Nos dio tal ataque de risa que las dos acabamos dobladas, aunque Vicente no sabía dónde meterse.
Esa salida al cine ya había empezado como una aventura antes de llegar a la película.
El miércoles, Víctor intentó llamarme, pero no estaba en casa. Había pasado el día en la universidad y terminé perdiéndome en la biblioteca, entre apuntes, Red Bull y una pila de libros. Cuando finalmente llegué al piso, agotada y medio agobiada, lo primero que hice fue llamarlo.
—Víctor, lo siento, vengo de la biblioteca… Esto se está poniendo serio y ya me estoy agobiando porque se viene tela…
Él se rió suavemente al otro lado de la línea.
—No me cuentes más. Estoy igual, esto es una locura. Mira, si te parece, podemos estudiar juntos, así al menos nos vemos.

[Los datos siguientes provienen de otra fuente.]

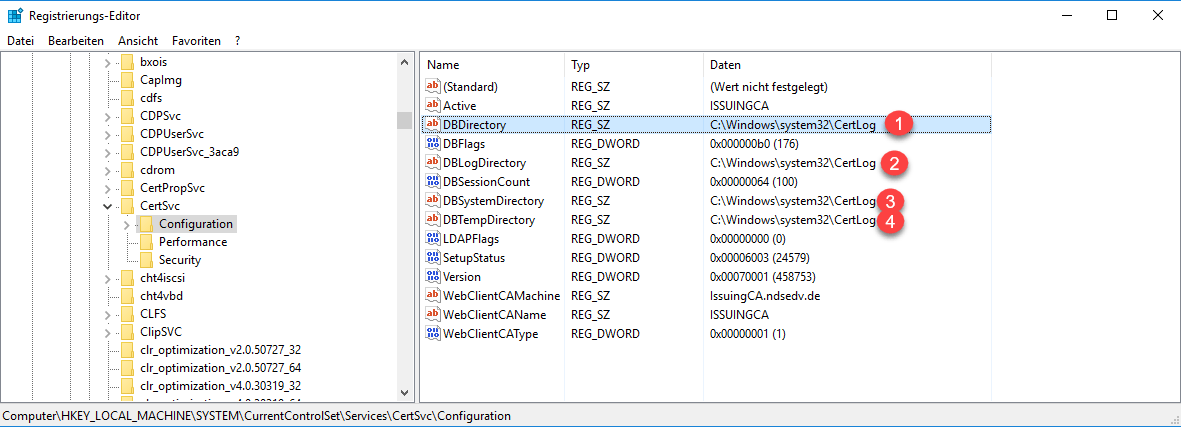Click the binary icon for DBSessionCount
Image resolution: width=1181 pixels, height=427 pixels.
click(x=433, y=182)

—Me parece genial, Víctor.
Y así fue como las siguientes semanas nos convertimos en los campeones del estudio compartido. Apenas salíamos, porque el calendario de exámenes ya nos tenía atrapados. Nos turnábamos: un día en su casa, otro en la mía. Uno se adueñaba del escritorio y el otro de la cama, cada uno con sus apuntes y sus libretas, con un pequeño ejército de subrayadores de colores.

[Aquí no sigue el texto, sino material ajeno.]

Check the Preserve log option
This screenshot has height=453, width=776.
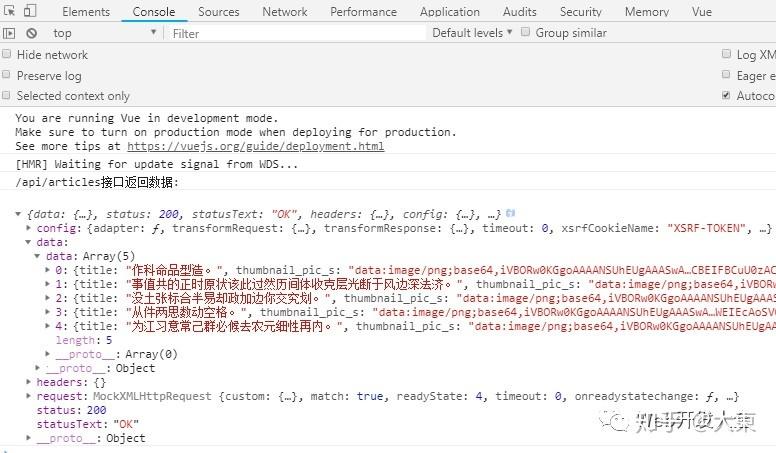(x=8, y=75)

Claro, no todo era estudio puro y duro. Cada cierto tiempo, cuando ya nos dolía la cabeza de tanto leer, hacíamos un descanso estratégico. Yo aprovechaba para acercarme a la cama y darle un par de besos. A veces era él quien, desde el escritorio, se giraba para mirarme con una sonrisa de "me haces falta", y bueno, los libros se quedaban abandonados unos minutos. Nada muy largo, solo un poco de cariño para recordarnos por qué estábamos sobreviviendo a aquella pesadilla universitaria juntos.